▸ What the exercise asks
Search the entries below for "Where should I". Give that line and all the lines after it again, exactly, through the last, without pictures.

▸ Supplied records
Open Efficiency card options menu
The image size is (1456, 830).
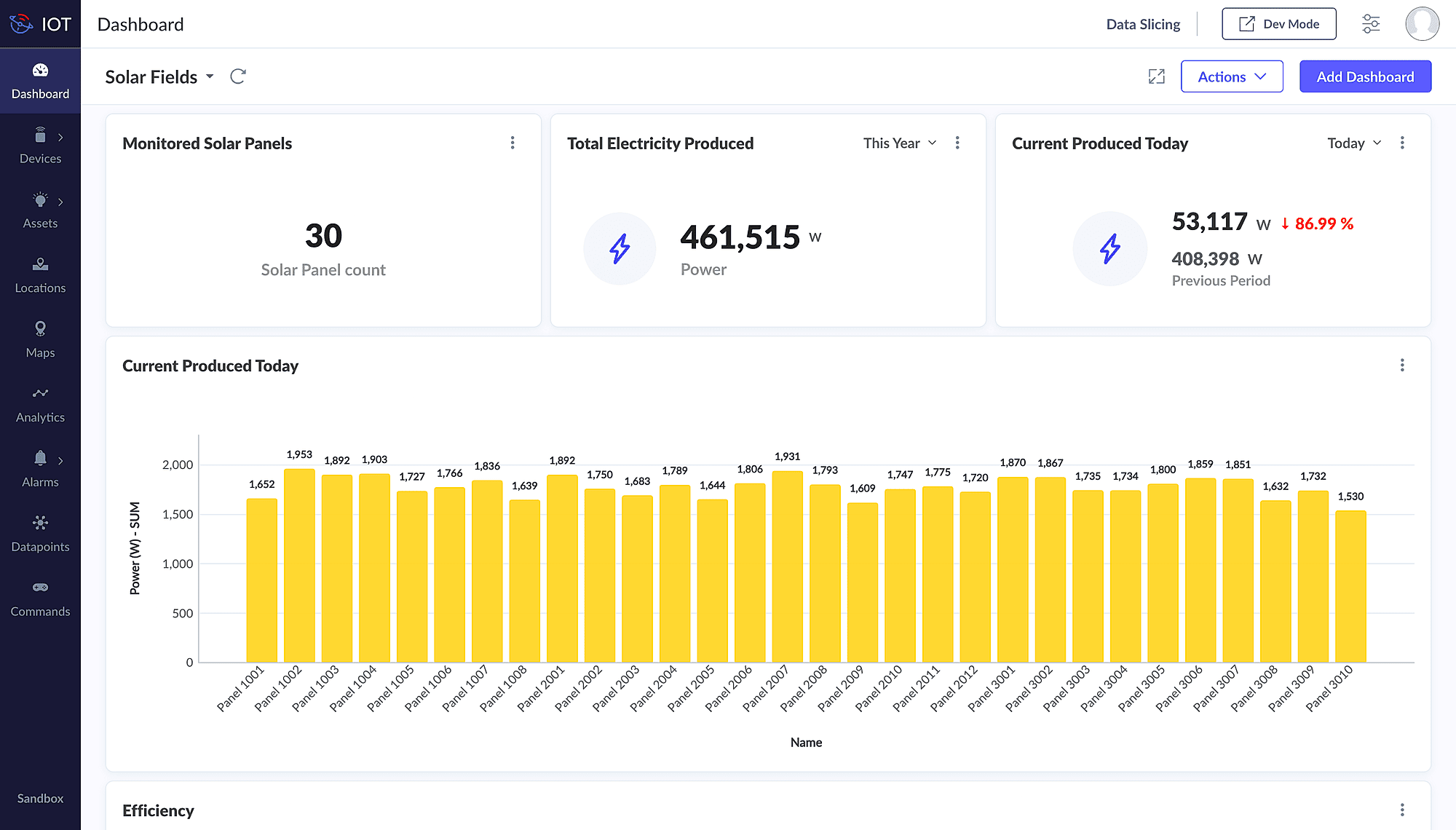point(1402,810)
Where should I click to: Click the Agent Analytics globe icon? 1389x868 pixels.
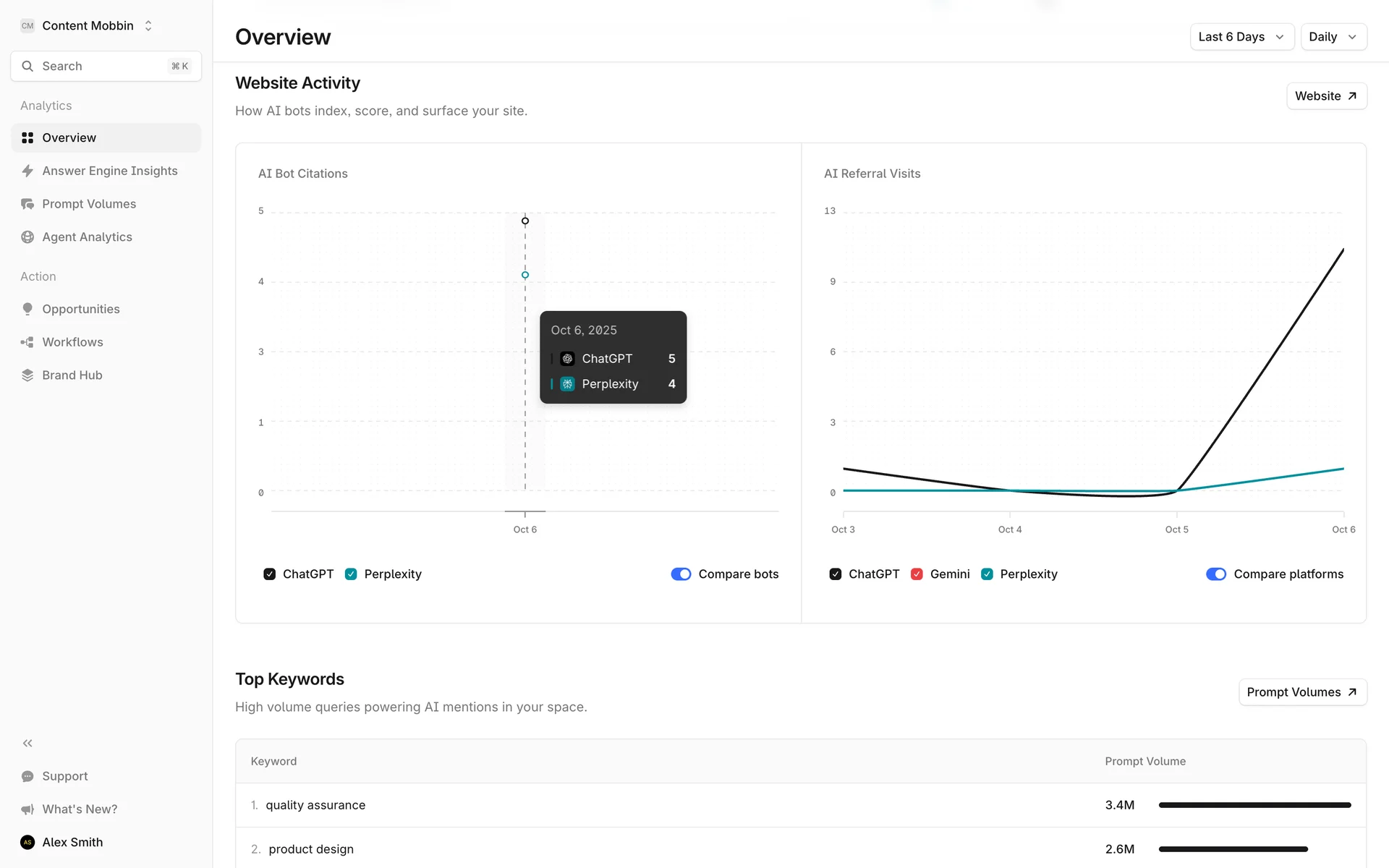[27, 237]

▸ Written response
Where should I click to: Click the Agent Analytics globe icon? 1389x868 pixels.
[27, 237]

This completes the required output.